La paix sociale passe par la justice
Le rapport préconise un certain nombre de mesures : l’adoption immédiate des mesures de protection, la libération des prisonniers pour le respect du droit à la vie, l’égalité de traitement et le retrait des mesures discriminatoires dans la révision du code de l’application des peines. TOHAV pointe au passage une dérive contraire à l’Etat de droit :
nous constatons ces dernières années que l’arrestation est utilisée comme un outil de punition. En raison des décisions abusives et disproportionnées méconnaissant les critères prévus dans la Constitution et le Code des tribunaux pénaux, les individus ont été privés du droit à un procès équitable et notamment de leur droit à la liberté. Il est clair que beaucoup de prisonniers seraient libérés si seulement le Code des tribunaux pénaux avait été justement appliqué. Et de conclure : compte tenu de la situation dans laquelle se trouvent les lieux d’incarcération, il est impossible d’empêcher la propagation de l’épidémie. Il faut donc s’assurer que la proposition de loi portant sur la modification de la loi d’exécution des peines soit à nouveau réglementée à la lumière du respect du droit à la vie, du droit à l’équité et de l’interdiction de toute discrimination.

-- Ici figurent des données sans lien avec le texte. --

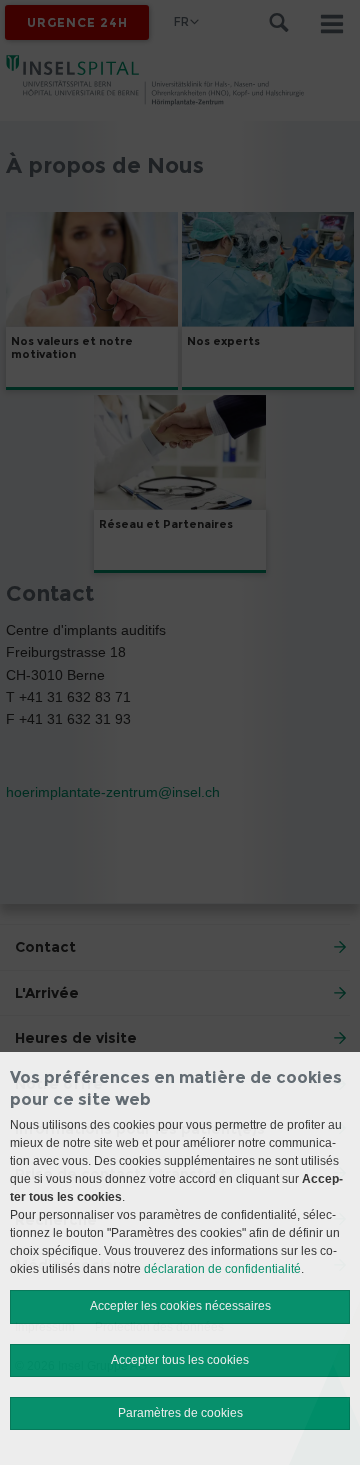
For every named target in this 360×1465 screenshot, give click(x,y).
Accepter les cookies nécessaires (180, 1306)
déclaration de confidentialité (222, 1269)
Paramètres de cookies (180, 1413)
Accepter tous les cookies (180, 1360)
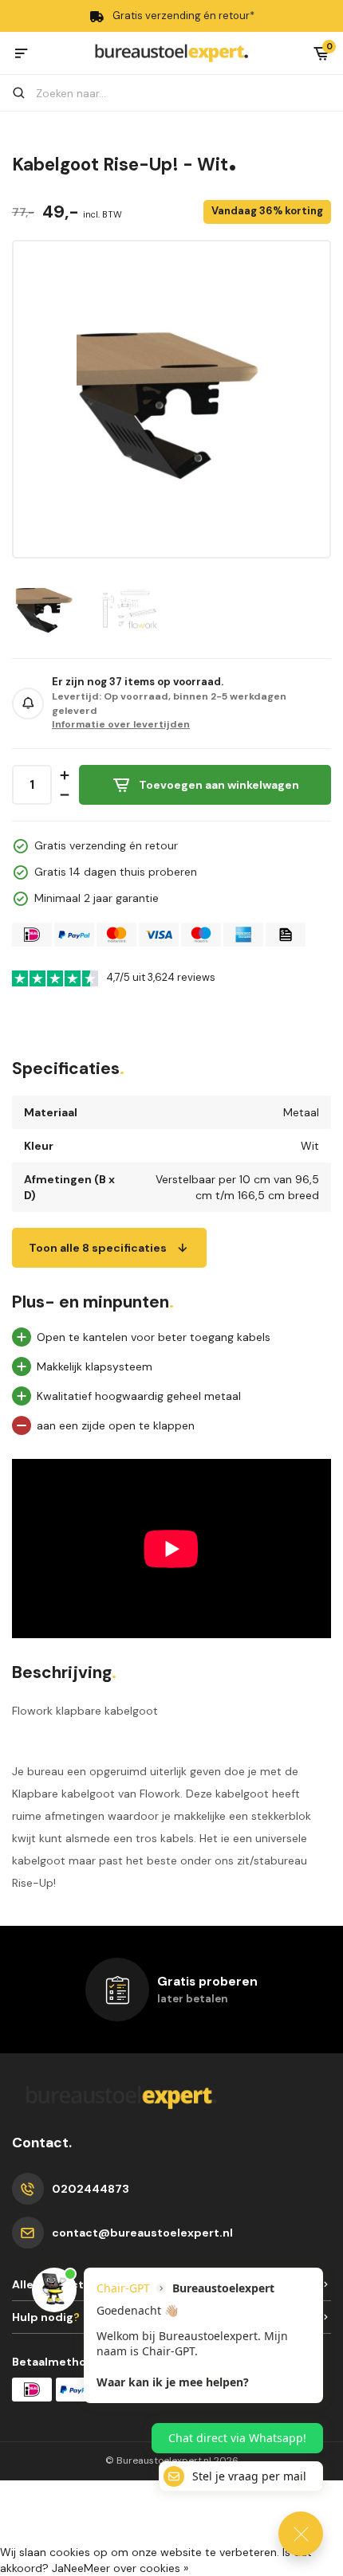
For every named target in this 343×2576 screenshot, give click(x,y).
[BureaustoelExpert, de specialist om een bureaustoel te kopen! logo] (171, 52)
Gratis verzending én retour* (183, 15)
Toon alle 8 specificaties (98, 1248)
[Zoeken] (26, 93)
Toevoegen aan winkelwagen (219, 785)
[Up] (64, 775)
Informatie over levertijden (121, 724)
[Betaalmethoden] (32, 935)
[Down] (64, 795)
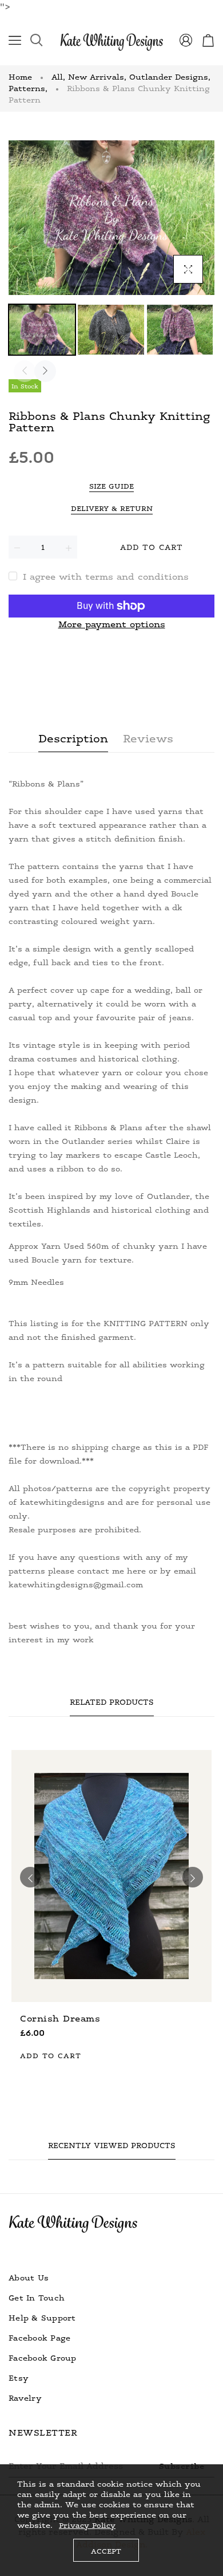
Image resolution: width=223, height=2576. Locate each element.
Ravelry (25, 2398)
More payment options (111, 624)
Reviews (148, 737)
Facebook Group (43, 2357)
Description (73, 737)
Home (20, 76)
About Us (29, 2277)
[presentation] (24, 371)
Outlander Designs (169, 76)
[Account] (186, 42)
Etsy (19, 2378)
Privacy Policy (87, 2525)
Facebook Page (39, 2337)
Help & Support (42, 2317)
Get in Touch (37, 2297)
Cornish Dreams (60, 2018)
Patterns (28, 88)
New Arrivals (97, 76)
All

Le bureau du procureur général de Bakırköy a annoncé que 44 personnes du complexe pénitentiaire de Silivri avaient été testées positives, et que les détenus infectés avaient été mis en quarantaine. Le danger est donc réel. Alors que 90 000 détenus de droit commun, principalement ceux proches des cercles de l’AKPAdalet ve Kalkınma Partisi (Parti de la Justice et du Développement), parti islamiste aux mains de l’autocrate Erdogan. More, ont été libérés en vertu de la nouvelle loi de libération anticipée votée par le Parlement, les détenus politiques en ont été exclus, même ceux gravement malades pour lesquels une infection par le Covid-19 risquerait d’être fatale. Cette décision discriminatoire est sévèrement critiquée par Amnesty international :
si toutes les mesures visant à réduire la surpopulation chronique dans les prisons turques sont bienvenues, nous déplorons que la libération de dizaines de milliers de personnes placées en détention provisoire – une mesure qui doit être appliquée uniquement lorsqu’il n’y a pas d’alternative à la détention – ne soit pas envisagée. Les personnes condamnées à l’issue de procès iniques au titre des lois antiterroristes trop vagues en Turquie sont désormais condamnées à courir le risque d’être contaminées par cette maladie mortelle.